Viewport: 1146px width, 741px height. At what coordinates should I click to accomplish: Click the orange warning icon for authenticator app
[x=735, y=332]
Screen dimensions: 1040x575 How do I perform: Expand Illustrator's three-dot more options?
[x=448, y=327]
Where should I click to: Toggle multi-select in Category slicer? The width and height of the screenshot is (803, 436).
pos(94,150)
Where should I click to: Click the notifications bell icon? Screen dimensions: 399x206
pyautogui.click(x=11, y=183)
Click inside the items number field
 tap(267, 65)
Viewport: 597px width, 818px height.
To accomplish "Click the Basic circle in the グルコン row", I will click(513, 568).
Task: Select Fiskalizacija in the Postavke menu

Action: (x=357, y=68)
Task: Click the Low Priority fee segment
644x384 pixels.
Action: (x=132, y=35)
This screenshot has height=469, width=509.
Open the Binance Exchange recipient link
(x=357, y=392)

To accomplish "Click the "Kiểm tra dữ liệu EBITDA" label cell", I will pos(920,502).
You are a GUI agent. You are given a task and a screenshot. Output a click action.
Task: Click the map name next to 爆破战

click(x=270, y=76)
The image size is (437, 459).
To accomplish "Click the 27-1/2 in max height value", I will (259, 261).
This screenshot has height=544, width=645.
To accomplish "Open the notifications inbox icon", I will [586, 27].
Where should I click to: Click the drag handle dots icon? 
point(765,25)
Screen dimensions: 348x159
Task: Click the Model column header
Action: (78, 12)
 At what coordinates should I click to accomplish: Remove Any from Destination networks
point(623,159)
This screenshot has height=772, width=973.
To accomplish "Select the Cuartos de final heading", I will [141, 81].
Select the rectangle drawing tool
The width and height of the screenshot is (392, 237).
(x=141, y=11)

☆ ☆ ☆ ☆

Your goal: Please transcribe the whole listing exactly as it stands.

Written response:
Viewport: 1146px width, 741px height. At what coordinates should I click to accomplish: Click the orange warning icon for authenticator app
[x=735, y=332]
Screen dimensions: 1040x575 How do I perform: Expand Illustrator's three-dot more options?
[x=448, y=327]
Where should I click to: Toggle multi-select in Category slicer? The width and height of the screenshot is (803, 436).
pos(94,150)
Where should I click to: Click the notifications bell icon? Screen dimensions: 399x206
pyautogui.click(x=11, y=183)
Click inside the items number field
 tap(267, 65)
Viewport: 597px width, 818px height.
To accomplish "Click the Basic circle in the グルコン row", I will click(513, 568).
Task: Select Fiskalizacija in the Postavke menu

Action: (x=357, y=68)
Task: Click the Low Priority fee segment
644x384 pixels.
Action: (x=132, y=35)
This screenshot has height=469, width=509.
Open the Binance Exchange recipient link
(x=357, y=392)

To accomplish "Click the "Kiểm tra dữ liệu EBITDA" label cell", I will pos(920,502).
You are a GUI agent. You are given a task and a screenshot. Output a click action.
Task: Click the map name next to 爆破战

click(x=270, y=76)
The image size is (437, 459).
To accomplish "Click the 27-1/2 in max height value", I will (259, 261).
This screenshot has height=544, width=645.
To accomplish "Open the notifications inbox icon", I will [586, 27].
Where should I click to: Click the drag handle dots icon? 
point(765,25)
Screen dimensions: 348x159
Task: Click the Model column header
Action: (78, 12)
 At what coordinates should I click to accomplish: Remove Any from Destination networks
point(623,159)
This screenshot has height=772, width=973.
To accomplish "Select the Cuartos de final heading", I will [141, 81].
Select the rectangle drawing tool
The width and height of the screenshot is (392, 237).
(x=141, y=11)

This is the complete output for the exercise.